Cox interviewed archaeologist Dr Assaad Seif in Lebanon. Seif noted that the Lebanese authorities had seized a number of antiquities coming out of Syria; among them were a dozen items each worth an estimated $1 million.
Yet Maupin seems to overlook this part of the report:
This despite the fact that in his investigation Cox only once sees any antiquities described as having been looted. These he views via a Skype meeting and are described as small figurines, glass vessels, bits of pottery and coins, acquired over a period of several months.Maupin also suggests that the movement of antiquities from their find-spots to the market place is "imaginary".

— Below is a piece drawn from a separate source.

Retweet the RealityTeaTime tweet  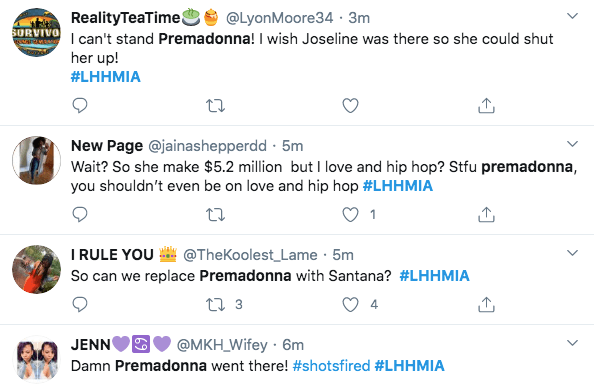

Cox falls into the trap of reporting on an (imaginary) international criminal network, operating in a shadow world of diggers, smugglers, middlemen and dealers.Cox, and producer Paul Grant, put together a carefully researched programme that explained how objects moved from Syria. Members of the programme team even attended a conference on Syria that was held at the British Academy so that they could hear the latest information.
Those of us in the UK value the professionalism of BBC journalists: rarely a day goes by at work without some discussion of a news piece on the BBC Today programme.
Maupin's post is itself 'sensationalist' and could be described as 'ill-informed'.
Is there another reason why Maupin want to discredit the BBC? Is he wanting to ensure the continuing movement of archaeological material from the Middle East to potential buyers?